Elle a noté que ce problème est mondial : « Par le passé, les gens entraient dans le système par vocation. Aujourd'hui, c'est différent, et on le voit dans presque tous les pays du monde. L'éducation est le cœur de l'État d'Israël, et le meilleur capital humain doit être dirigé vers ici. »
« Si nous ne résolvons pas les problèmes de fond, la situation ne fera qu'empirer », a averti Ben-David. « Il faut s'occuper de la violence, de la loi sur l'éducation spécialisée, et de la question du soutien, de la confiance et des pouvoirs pour les directeurs et les équipes pédagogiques. L'inclusion est une chose précieuse et morale, la question est de savoir comment on le fait. » Concernant l'éducation spécialisée, elle a ajouté : « La voie n'est pas seulement de légiférer une loi, c'est la plus grande erreur. Celui qui a introduit la loi n'a regardé que le budget, ce qui a provoqué l'effondrement du système. »

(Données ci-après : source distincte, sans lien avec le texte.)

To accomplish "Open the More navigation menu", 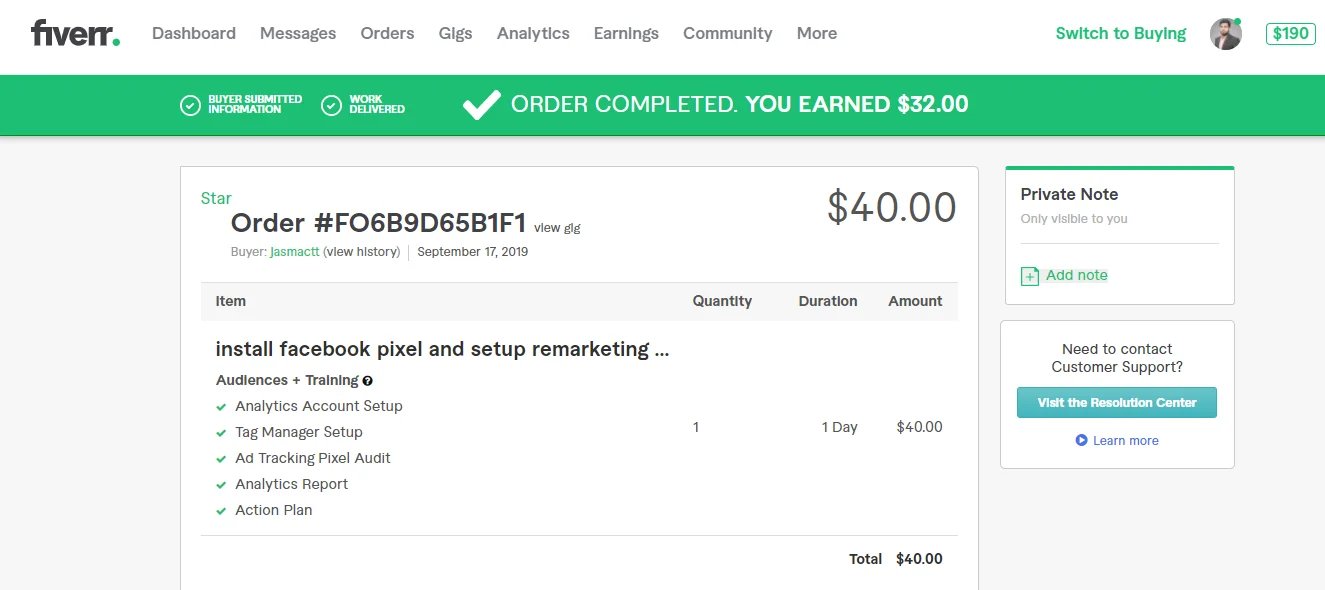I will (x=816, y=33).
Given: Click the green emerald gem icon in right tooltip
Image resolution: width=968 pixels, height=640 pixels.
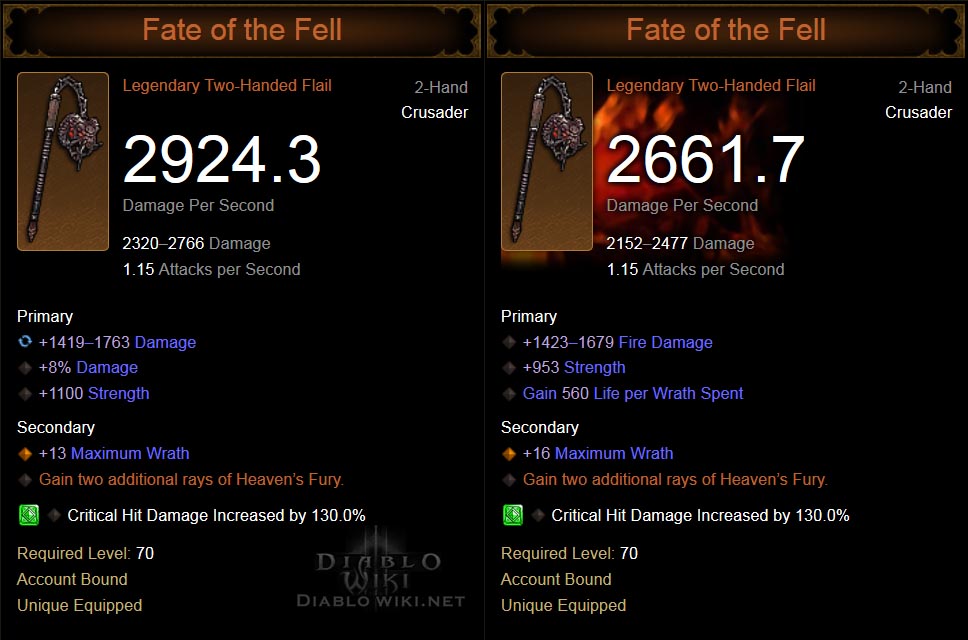Looking at the screenshot, I should 512,515.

Ben-David a souligné la nécessité d'améliorer les relations avec les parents : « Nous avons publié une nouvelle circulaire concernant la conduite entre les parents et les équipes éducatives. Les parents doivent comprendre : vous voulez que des personnes de qualité restent ? Donnez-leur le respect et la confiance. Ils savent ce qui est bon pour les enfants. »
Elle a également abordé la charge de travail : « Ce n'est pas normal. Nous avons mis en garde pendant des décennies contre un bug dans le système des jardins d'enfants et des écoles, mais on nous a ignorés. Le salaire est important, mais il ne résoudra pas à lui seul la pénurie. Nous devons fournir à la fois le salaire, le statut et les conditions de travail. Contrairement aux pays de l'OCDE, nous enseignons de nombreuses heures dans des classes surpeuplées. L'enseignant n'est pas un magicien. »
Ben-David a critiqué la direction des parents : « Pourquoi ne vous levez-vous pas pour dire que vous allez vous battre pour réduire le nombre d'élèves dans les jardins d'enfants ? La pénurie d'enseignants n'a pas commencé avec Yoav Kisch, c'est un problème de plusieurs années. » Elle a proposé la création d'un conseil national public pour préparer un plan stratégique qui ne dépendra pas d'un ministre ou d'un autre.
« Je me bats et je continuerai à me battre pour garder le système éducatif public entre les mains de l'État. Depuis quand le Trésor détermine-t-il la politique éducative ? Ils n'ont aucune idée de l'éducation, c'est un paradoxe. Les contrats personnels ne sont pas la solution à la pénurie. Nous devons traiter les vrais problèmes et ne pas chercher des solutions cosmétiques », a-t-elle conclu.